Barrister, Doughty Street Chambers

Caoilfhionn Gallagher KC (formerly QC) is a barrister at Doughty Street Chambers, London, specialising in human rights law. She has acted in many landmark cases in the UK in recent years, including representing bereaved families and survivors of the 7/7 London Bombings and the Hillsborough disaster, and in a series of cases which have changed the law for children in custody. Internationally, Caoilfhionn has acted in many significant human rights cases before the European Court of Human Rights and UN bodies. She has acted for, and secured the freedom of, many arbitrarily detained journalists, cartoonists, cultural rights workers and human rights defenders around the world, including in Iran, Egypt, Tanzania, Saudi Arabia and Equatorial Guinea.Caoilfhionn has particular expertise in accountability for crimes against journalists. Her current cases in this field include leading the international legal team for Jimmy Lai, a journalist and pro-democracy campaigner imprisoned in Hong Kong; leading (jointly with colleague Amal Clooney) the international legal team for Maria Ressa, the Nobel Peace Prize winning journalist in the Philippines; leading the international legal team for over 150 BBC Persian journalists, targeted extraterritorially by Iran; and leading the international legal team for the bereaved family of journalist Daphne Caruana Galizia, assassinated in Malta. Caoilfhionn has given expert evidence on these issues to the Inter-American Court of Human Rights (Jineth Bedoya v. Colombia), to Parliamentary inquiries in the UK, Australia and the Council of Europe, and to UNESCO (on targeting of women journalists online). Alongside her practice as a barrister, Caoilfhionn sits part-time as a Coroner in England and Wales, and is on the UK Advisory Board of RSF, Reporters Without Borders.
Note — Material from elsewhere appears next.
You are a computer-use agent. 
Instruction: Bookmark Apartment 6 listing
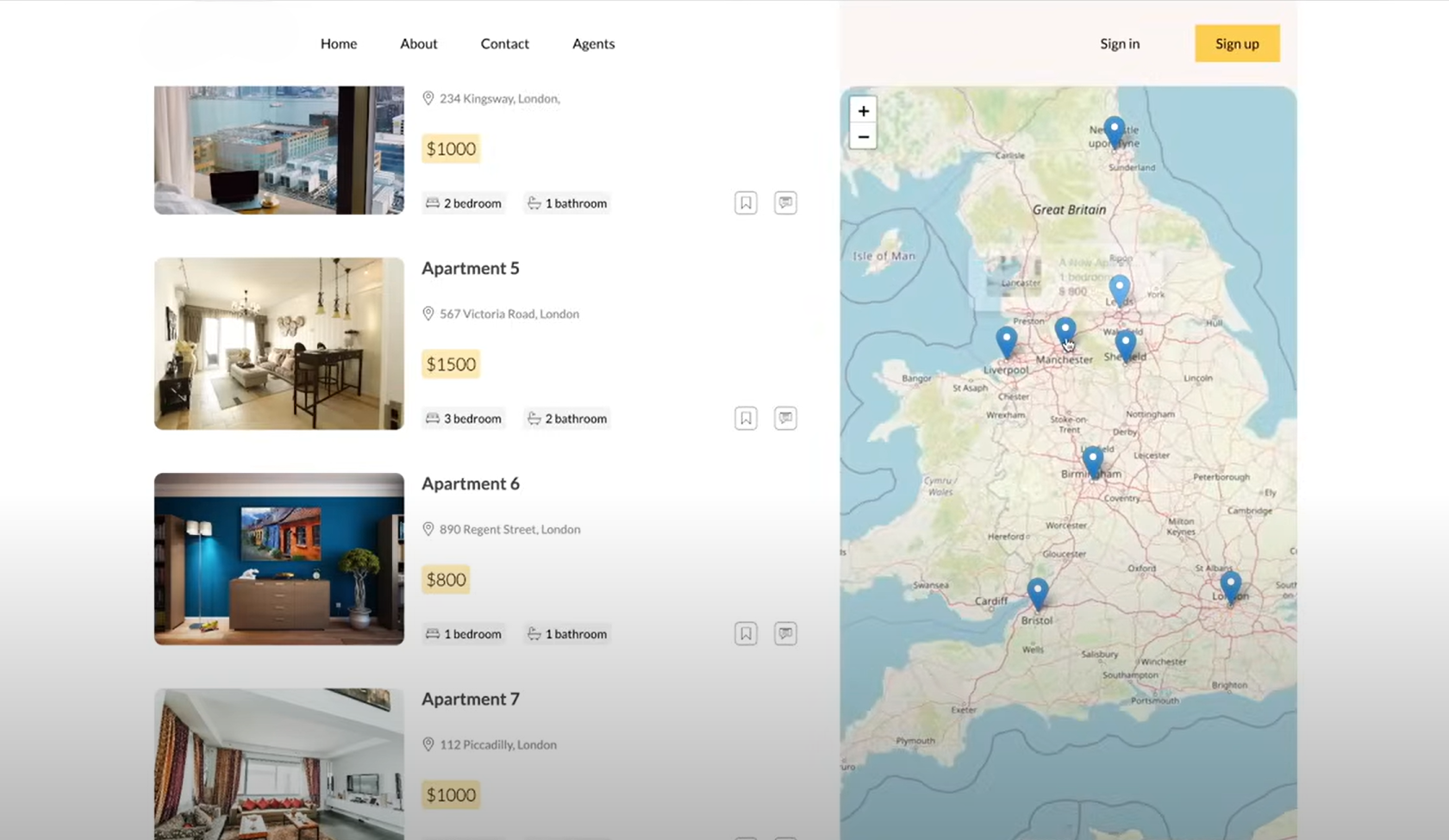[x=746, y=633]
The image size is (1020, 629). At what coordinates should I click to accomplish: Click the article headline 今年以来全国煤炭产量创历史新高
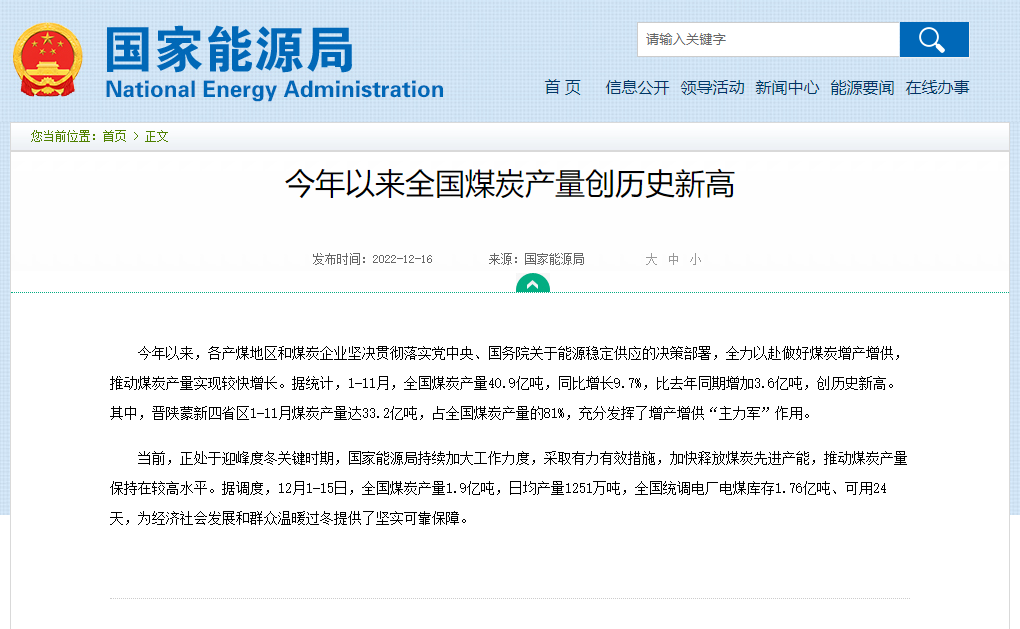tap(510, 184)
She was appointed a Fellow of the Royal Society of Arts in 2017 for her “outstanding commitment to enabling the Human Rights Act’s protections.”

Khadija Ismayilova

Khadija Ismayilova

Independent investigative journalist, Azerbaijan

Khadija Ismayilova is investigative journalist based in Baku, Azerbaijan. She works with Organized Crime and Corruption Reporting Project. In the past decade, her investigative reporting has revealed a wide range of corrupt and lucrative business deals involving President Aliyev’s family members. For publishing articles on government corruption, Ismayilova has been subjected to smear campaigns, harassment and fabricated criminal charges. Despite serving one and a half years in prison and following five-years long travel ban, Ismayilova has refused to be silenced, and continued to write. In 2017 Khadija was the part of the investigative journalists team who uncovered multinational scheme used by Azerbaijani ruling regime for laundering money via European banks. Ismayilova won four cases in the European Court of Human Rights holding the government accountable for different forms of harassment, including secretly filming her intimate life and blackmailing in order to silence her.

Paul Radu

Investigative journalist, Co-founder and Chief of Innovation, OCCRP

Paul Radu is co-founder and chief of innovation at OCCRP. He leads OCCRP’s major investigative projects, scopes regional expansion, and develops new strategies and technology to expose organized crime and corruption across borders. He initiated and led the award-winning Russian, Azerbaijani, and Troika Laundromat investigations, and coined the term “laundromat” to define large scale, all-purpose financial fraud vehicles that are used to launder billions of dollars.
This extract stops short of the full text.